Рустам Валеев - Земля городов
Работа в спортсекциях кипела, но Якубу по-прежнему не давала покоя мечта о колеснице, летящей под парусами. Когда смеркалось и усталые ребята расходились по домам, он, заперев амбар, уходил к себе в комнатку и просиживал до глубокой ночи, чертя облик будущей колесницы, чтобы назавтра опять что-то менять и делать заново, а вечером снова чертить и менять.
Наконец он сделал окончательный чертеж. Колесница имела плавные, как у ялика, формы, обостренный нос, от которого разрывался бы ветер и обтекал округлые бока. Якуб хорошо чертил, разбирался в двигателях, но с деревом работать не умел, и он почти принудительно записал в секции сыновей мастера по яликам Батурина. Сложно было с колесами. Хорошо бы дутые, но где их взять? Он подумал было приспособить велосипедные колеса, но те слишком высоки и хрупки, так что пришлось просить мастера-каретника Гайнуллина, чтобы тот сделал колеса. Старик запросил дорого, и они подрядились грузить шкуры на бойне. В воскресные дни они являлись на бойню гамузом и уходили в сумерках, изнуренные, хмельные от ядовитых запахов закисающих шкур, с руками, изъеденными мокротой и солью. Наконец они получили нужное количество денег и вручили каретнику.

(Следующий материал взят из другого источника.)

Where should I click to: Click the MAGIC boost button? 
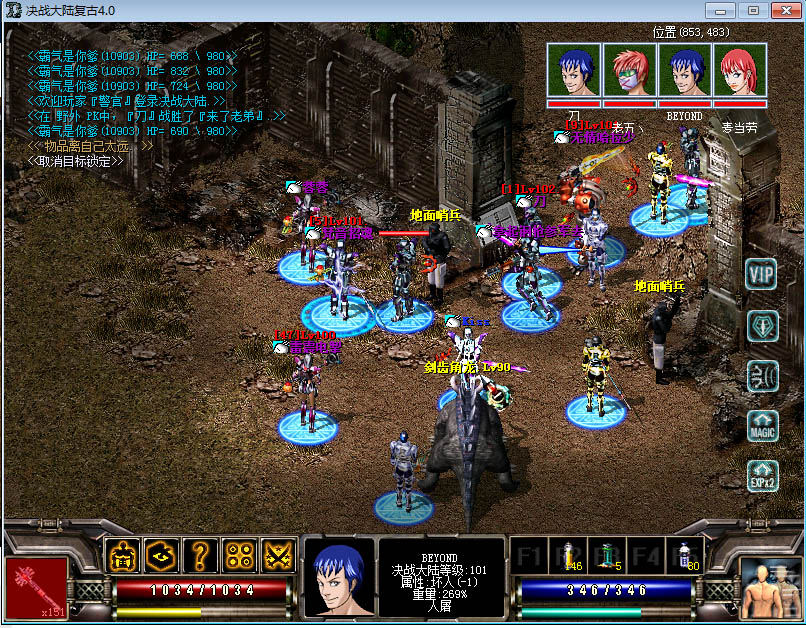click(x=762, y=427)
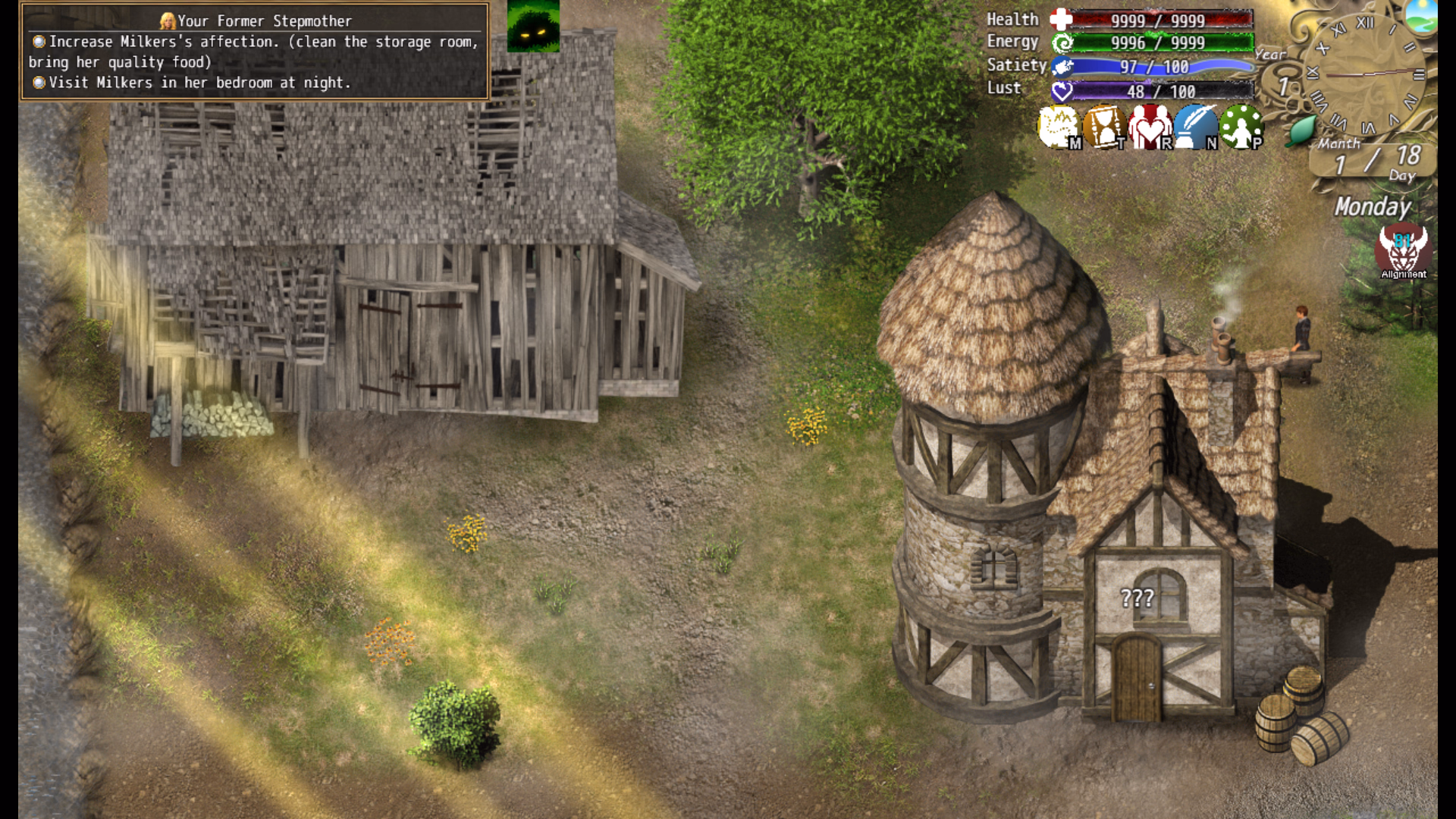Click the glowing-eyes bush portrait icon
The width and height of the screenshot is (1456, 819).
(x=533, y=26)
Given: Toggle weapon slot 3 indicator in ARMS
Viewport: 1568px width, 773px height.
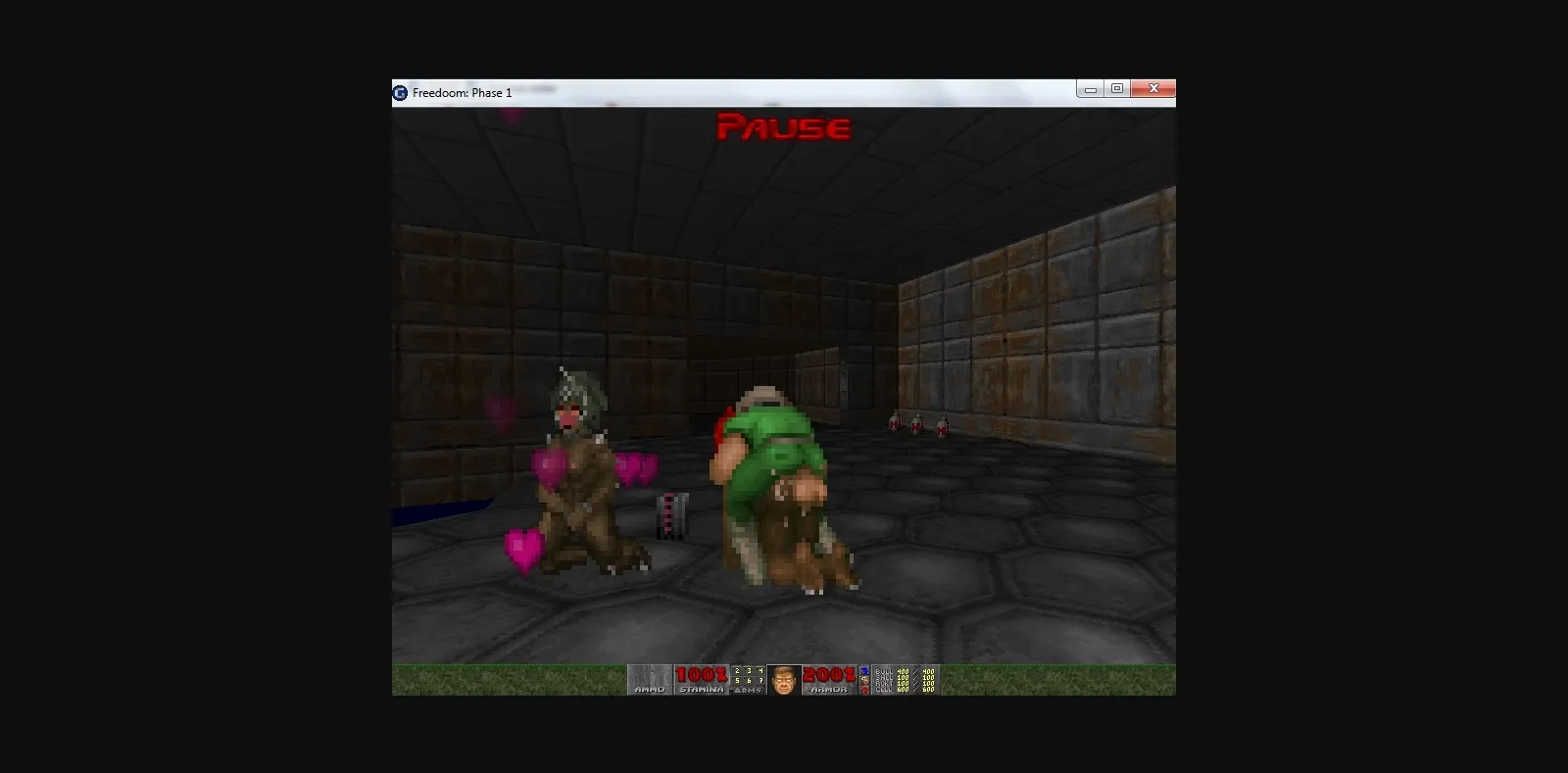Looking at the screenshot, I should (x=747, y=670).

Так они провозились всю весну и начало лета. И вот колесница была готова. Он, кажется, все рассчитал правильно: корпус, сильно смахивающий на ялик, но широкий сзади и с сиденьем и спинкой, как в автомобиле, с упором для ног; сзади два колеса на длинной устойчивой оси, впереди — одно, послушное румпелю. Еще с неделю они шили парус, строгали мачту, для шкотов Якуб взял веревки из мочала — тонкие, туго свитые, они были легче пеньковых и не уступали им в прочности, такие веревки вили в ямской слободе.

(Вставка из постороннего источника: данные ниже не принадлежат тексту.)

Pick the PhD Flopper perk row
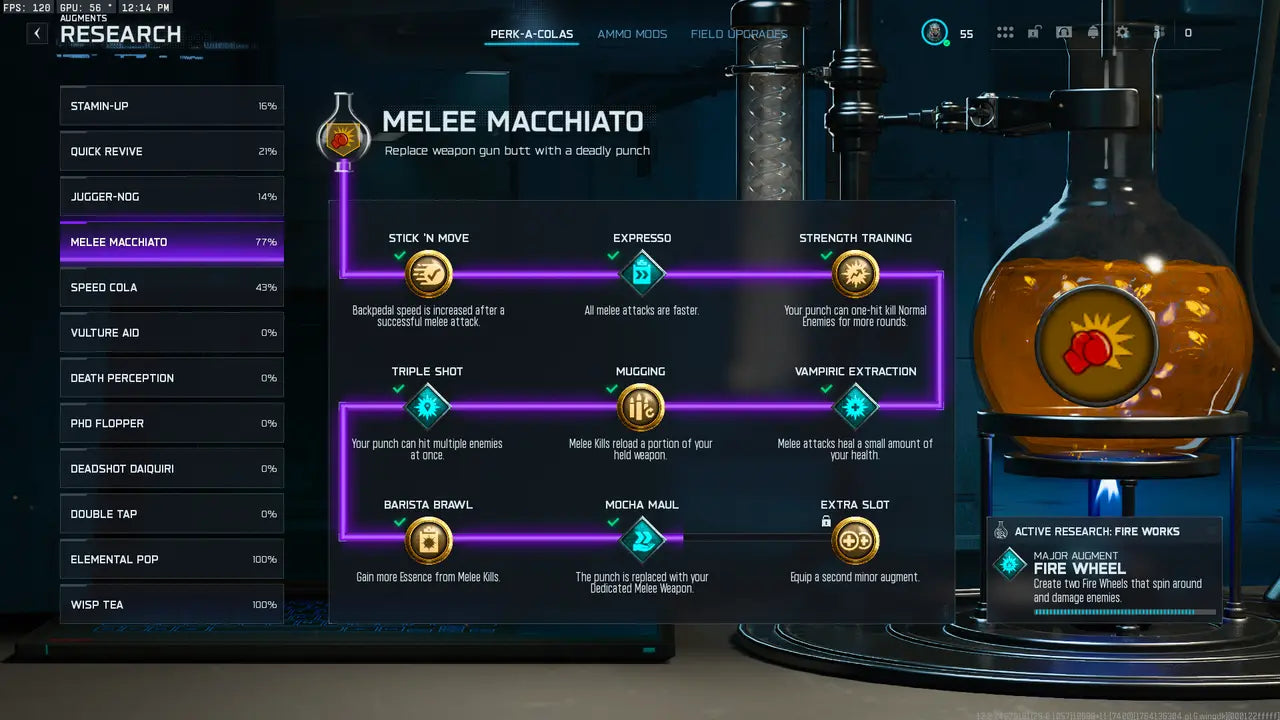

Наконец готовую колесницу отвезли на подводе за город и поставили в самом устье дороги, которая уходила желто-серым четким руслом в зеленых берегах прямо в синь, прямо в жар и блеск неба. И он, бледный, бессловесный, сел в кабину, подобрал шкоты, чувствуя все разрастающееся дрожание колесницы по мере того, как парус набирал ветру.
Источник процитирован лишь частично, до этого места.